Balthazar did not have the experience of a formal art education but he had opportunities that seemingly had a big impact for the modesty of each circumstance. Growing up in Waterbury, Balthazar was friendly with his contemporary, George Davidson (1889-1965), who went on to have a successful  art career producing murals, portraits and landscapes. Davidson’s family emigrated from Russia when he was eight years old. They settled in Waterbury where the father worked at Scovill Manufacturing Company. Davidson and Balthazar were contemporaries, and knew other as school boys. As an adult, Balthazar reminisced that when twelve years old, the two boys were joined [by another] to “take off on weekends and paint everything they could see.” Local artist-teacher Minnie Rogers Steele encountered the boys around town and encouraged them by providing lessons in her Maple Street studio.

A summer class at the Boston Museum at age sixteen in 1906 was followed by studies with realist painter and printmaker George Bellows (1882-1925), probably at the Art Students League in 1910. But academic achievement kept Balthazar on track for his future career as a lawyer. After graduation from Montreal’s Laval College, Balthazar attended Yale Law School, took the bar in 1915 and began practice in Waterbury. The regulated life of a lawyer was balanced by the freedom he found in the act of creating art.

Though he sometimes worked in oil, Balthazar’s primary medium was etching. Etching is a highly accessible printmaking technique similar to drawing. Using a fine needle point, the artist scratches his design onto a metal plate.

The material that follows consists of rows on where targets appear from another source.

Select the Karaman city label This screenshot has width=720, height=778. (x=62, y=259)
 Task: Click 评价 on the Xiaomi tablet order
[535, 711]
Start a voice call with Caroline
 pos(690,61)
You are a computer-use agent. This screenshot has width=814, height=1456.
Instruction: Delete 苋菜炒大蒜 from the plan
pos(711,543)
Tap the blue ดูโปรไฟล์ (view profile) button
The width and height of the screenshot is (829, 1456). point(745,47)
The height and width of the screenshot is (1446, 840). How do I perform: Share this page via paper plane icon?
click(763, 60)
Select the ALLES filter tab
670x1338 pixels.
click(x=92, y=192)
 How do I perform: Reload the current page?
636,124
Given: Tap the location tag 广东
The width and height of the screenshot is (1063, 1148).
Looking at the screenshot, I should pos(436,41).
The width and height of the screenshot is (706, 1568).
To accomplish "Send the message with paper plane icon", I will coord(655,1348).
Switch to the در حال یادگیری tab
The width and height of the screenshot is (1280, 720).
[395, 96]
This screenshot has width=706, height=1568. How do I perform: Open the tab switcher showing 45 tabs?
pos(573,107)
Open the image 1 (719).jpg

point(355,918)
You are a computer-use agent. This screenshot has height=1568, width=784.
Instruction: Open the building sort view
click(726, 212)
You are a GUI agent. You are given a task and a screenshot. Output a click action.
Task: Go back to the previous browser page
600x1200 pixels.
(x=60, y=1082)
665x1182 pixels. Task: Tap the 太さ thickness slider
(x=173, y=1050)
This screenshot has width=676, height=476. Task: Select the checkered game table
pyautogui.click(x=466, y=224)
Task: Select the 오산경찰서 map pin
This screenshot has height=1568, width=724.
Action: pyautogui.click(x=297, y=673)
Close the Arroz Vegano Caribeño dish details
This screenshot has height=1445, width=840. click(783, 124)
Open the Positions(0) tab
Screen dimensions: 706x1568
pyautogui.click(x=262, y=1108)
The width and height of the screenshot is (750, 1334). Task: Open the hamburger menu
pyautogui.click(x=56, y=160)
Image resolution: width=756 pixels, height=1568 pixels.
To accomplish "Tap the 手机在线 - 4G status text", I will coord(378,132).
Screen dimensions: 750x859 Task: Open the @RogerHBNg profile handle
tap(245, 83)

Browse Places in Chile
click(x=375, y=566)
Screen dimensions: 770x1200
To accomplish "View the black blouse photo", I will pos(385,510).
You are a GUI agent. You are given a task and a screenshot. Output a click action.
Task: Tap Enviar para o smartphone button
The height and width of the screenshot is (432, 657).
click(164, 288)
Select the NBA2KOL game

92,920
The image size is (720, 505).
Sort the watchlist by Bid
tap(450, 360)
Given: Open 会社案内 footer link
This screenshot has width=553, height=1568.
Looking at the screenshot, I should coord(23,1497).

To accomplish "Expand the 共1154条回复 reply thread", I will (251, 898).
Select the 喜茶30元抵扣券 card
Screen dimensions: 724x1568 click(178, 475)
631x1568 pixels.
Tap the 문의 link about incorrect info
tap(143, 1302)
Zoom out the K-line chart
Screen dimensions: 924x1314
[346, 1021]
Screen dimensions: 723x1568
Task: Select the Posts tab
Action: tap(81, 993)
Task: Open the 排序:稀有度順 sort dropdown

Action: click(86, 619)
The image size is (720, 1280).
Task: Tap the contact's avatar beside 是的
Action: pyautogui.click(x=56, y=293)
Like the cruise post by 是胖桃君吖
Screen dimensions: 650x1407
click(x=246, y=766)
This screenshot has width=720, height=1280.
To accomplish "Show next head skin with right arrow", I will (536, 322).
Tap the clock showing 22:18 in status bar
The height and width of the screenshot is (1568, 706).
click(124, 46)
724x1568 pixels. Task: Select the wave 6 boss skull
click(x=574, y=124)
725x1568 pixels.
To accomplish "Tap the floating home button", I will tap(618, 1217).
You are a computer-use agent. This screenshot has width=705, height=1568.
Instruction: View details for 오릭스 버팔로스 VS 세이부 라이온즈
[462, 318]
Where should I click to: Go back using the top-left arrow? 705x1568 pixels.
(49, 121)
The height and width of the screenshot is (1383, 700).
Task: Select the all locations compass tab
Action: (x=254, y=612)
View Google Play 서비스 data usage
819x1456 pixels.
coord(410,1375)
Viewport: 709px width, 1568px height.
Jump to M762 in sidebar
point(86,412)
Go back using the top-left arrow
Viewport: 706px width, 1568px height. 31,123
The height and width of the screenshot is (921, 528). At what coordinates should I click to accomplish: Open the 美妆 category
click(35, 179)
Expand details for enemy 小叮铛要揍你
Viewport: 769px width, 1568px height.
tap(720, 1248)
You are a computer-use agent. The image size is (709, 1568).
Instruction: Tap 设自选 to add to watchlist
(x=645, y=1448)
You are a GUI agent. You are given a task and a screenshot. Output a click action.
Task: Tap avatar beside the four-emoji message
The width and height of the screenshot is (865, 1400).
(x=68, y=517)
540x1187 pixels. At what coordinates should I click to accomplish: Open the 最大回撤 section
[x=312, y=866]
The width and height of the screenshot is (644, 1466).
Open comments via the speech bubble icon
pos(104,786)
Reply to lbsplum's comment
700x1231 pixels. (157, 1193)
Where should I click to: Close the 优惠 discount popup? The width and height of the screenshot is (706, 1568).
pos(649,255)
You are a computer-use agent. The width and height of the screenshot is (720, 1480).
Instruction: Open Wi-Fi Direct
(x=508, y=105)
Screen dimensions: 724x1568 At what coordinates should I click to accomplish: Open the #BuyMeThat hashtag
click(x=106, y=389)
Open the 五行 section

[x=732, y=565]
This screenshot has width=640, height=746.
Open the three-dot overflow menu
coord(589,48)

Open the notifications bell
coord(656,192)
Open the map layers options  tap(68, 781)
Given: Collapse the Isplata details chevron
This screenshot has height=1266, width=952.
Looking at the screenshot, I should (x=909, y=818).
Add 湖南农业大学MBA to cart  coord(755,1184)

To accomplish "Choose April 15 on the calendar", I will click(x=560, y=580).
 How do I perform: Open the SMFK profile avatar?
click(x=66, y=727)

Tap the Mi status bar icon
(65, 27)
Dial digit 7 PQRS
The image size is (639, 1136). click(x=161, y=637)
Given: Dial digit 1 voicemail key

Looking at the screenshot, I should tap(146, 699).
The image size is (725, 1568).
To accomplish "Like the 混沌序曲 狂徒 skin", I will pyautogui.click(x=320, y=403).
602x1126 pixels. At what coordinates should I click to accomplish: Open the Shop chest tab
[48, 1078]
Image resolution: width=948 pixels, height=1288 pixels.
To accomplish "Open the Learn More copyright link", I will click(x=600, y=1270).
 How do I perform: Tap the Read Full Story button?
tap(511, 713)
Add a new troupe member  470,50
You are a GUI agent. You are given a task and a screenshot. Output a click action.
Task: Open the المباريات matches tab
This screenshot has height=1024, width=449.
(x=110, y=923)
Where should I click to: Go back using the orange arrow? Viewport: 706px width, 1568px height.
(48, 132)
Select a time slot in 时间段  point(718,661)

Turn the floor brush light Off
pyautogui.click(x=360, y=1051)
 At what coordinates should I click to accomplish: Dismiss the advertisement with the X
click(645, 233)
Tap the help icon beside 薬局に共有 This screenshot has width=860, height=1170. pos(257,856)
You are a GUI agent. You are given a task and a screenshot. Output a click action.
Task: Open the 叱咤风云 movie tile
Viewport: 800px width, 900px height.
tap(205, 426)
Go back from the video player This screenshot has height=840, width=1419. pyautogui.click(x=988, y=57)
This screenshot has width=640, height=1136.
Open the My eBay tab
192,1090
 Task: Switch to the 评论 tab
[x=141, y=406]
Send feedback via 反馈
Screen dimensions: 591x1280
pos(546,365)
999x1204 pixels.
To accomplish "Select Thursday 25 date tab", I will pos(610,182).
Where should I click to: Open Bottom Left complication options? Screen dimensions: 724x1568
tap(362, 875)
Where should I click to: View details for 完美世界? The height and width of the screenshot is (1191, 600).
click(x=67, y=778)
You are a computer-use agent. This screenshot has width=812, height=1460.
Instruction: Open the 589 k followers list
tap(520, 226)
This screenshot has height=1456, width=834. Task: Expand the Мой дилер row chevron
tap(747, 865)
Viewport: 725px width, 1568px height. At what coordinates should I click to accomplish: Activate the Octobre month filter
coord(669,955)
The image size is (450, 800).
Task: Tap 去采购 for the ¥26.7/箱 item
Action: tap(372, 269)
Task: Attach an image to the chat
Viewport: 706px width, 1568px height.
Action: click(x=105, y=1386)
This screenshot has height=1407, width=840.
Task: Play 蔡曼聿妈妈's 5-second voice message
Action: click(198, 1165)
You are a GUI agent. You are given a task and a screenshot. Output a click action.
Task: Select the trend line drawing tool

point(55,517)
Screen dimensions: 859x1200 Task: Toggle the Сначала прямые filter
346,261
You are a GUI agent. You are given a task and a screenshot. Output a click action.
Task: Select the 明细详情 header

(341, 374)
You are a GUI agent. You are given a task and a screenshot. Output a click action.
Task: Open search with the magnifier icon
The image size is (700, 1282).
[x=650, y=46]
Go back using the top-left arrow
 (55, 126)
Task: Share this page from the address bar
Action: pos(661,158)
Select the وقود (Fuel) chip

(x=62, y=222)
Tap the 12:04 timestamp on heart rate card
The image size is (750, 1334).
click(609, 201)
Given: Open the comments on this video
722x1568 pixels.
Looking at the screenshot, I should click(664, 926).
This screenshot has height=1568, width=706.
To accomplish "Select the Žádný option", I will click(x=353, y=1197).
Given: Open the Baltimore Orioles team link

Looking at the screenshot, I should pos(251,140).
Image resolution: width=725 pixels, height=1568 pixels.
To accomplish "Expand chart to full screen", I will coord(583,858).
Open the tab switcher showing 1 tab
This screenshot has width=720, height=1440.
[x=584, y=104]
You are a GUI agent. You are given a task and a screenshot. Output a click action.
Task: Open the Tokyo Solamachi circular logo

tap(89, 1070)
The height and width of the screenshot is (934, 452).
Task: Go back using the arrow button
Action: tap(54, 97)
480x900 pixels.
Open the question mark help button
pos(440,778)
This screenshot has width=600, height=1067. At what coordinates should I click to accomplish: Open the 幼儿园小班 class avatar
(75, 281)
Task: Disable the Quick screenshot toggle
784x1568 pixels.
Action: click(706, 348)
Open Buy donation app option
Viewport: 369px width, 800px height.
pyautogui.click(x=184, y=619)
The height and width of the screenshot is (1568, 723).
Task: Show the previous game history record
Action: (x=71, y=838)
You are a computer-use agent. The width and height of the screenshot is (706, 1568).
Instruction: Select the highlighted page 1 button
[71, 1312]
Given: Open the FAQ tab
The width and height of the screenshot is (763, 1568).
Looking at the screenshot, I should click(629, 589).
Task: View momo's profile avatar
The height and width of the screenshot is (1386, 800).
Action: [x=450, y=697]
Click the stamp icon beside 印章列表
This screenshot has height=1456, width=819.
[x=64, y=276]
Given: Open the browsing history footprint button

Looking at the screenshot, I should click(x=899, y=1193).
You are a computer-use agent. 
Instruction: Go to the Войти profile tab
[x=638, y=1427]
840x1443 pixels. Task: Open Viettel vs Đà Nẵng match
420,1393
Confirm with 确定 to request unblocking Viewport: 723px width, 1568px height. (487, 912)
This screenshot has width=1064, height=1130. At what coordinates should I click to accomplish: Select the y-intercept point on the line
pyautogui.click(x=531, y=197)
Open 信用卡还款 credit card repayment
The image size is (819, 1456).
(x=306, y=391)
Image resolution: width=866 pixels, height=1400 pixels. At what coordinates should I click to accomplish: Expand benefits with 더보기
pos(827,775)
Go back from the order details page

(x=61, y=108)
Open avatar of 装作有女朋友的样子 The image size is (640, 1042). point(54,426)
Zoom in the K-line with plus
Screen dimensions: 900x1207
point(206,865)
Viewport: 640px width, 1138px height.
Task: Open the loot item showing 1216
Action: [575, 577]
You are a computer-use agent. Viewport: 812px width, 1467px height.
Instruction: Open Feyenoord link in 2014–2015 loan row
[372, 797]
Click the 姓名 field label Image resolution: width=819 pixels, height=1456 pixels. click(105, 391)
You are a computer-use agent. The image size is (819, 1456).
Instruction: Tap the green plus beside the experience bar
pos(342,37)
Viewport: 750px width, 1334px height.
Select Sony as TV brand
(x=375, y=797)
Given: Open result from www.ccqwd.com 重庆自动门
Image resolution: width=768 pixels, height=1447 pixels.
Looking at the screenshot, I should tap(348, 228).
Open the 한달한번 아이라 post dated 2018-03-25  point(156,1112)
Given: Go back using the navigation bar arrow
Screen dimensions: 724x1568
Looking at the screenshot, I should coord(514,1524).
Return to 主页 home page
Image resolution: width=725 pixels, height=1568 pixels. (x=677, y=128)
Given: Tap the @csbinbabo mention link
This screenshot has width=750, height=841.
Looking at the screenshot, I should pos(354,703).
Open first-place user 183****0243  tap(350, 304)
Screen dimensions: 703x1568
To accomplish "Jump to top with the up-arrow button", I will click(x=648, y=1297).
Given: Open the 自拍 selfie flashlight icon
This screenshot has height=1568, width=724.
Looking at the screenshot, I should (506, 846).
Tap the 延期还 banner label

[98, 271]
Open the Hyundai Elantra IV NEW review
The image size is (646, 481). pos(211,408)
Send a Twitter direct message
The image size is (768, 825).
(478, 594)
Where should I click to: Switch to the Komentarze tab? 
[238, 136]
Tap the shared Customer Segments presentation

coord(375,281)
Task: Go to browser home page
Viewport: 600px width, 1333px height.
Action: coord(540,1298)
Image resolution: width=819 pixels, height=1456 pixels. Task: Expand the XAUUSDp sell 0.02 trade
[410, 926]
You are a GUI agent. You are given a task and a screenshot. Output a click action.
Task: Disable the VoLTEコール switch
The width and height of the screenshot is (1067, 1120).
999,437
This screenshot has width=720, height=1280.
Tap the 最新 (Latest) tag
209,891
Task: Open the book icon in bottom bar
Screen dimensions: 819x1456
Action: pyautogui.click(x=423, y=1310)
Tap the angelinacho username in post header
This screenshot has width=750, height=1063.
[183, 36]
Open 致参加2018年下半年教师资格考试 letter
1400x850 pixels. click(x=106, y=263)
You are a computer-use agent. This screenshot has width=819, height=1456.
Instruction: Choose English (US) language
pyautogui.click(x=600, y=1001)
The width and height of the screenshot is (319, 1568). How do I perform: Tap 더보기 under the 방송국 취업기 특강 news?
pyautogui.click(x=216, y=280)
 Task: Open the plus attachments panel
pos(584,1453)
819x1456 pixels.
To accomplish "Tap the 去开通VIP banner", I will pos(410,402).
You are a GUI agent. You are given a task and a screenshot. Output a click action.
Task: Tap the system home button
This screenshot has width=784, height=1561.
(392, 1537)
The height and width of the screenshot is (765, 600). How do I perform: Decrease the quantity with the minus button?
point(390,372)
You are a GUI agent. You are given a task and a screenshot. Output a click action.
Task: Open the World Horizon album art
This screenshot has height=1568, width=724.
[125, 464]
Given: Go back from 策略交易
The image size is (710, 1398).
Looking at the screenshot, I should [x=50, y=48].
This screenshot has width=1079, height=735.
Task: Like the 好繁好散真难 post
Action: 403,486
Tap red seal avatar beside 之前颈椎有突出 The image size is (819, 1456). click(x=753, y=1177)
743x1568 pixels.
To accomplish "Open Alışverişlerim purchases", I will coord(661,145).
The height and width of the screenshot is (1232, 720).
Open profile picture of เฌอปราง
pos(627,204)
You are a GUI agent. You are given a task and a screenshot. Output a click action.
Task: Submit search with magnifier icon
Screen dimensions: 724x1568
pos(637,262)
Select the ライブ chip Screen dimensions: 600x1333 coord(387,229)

The prepared plate is then inked and run through a press. For further information, see this demonstration produced by the Metropolitan Museum of Art: Etching

Printmaker, gallerist and curator Marc Chabot suggests that Balthazar’s total etched production may approach 200 plates. The print run was rarely acknowledged. The artist seemed informal in that regard, Chabot identifies, once done and proofed, Balthazar likely printed a few impressions and moved on to the next. His joy came primarily from engagement with the aesthetic potential offered by the world he knew best: his friends, family, colleagues and his home town of Waterbury. The prints, Chabot says were, quite popular when they were made and the novelty of having an etching of one’s own neighborhood, town or local landmark must of attracted many to them. As decorating tastes changed mid-century towards modern contemporary design, Balthazar’s traditional work may have seemed dated, and falling out of favor, was regulated to antique shops and estate sales. Chabot recalls thumbing through the racks at the Curtis Art Company, (which fronted on the Green) to see Balthazar’s work and suggests that Goldsmith’s Art Supply on Bank Street may have handled his work during his lifetime.

Image: Art Class and Self-portrait as the Teacher, Pencil sketch, unsigned.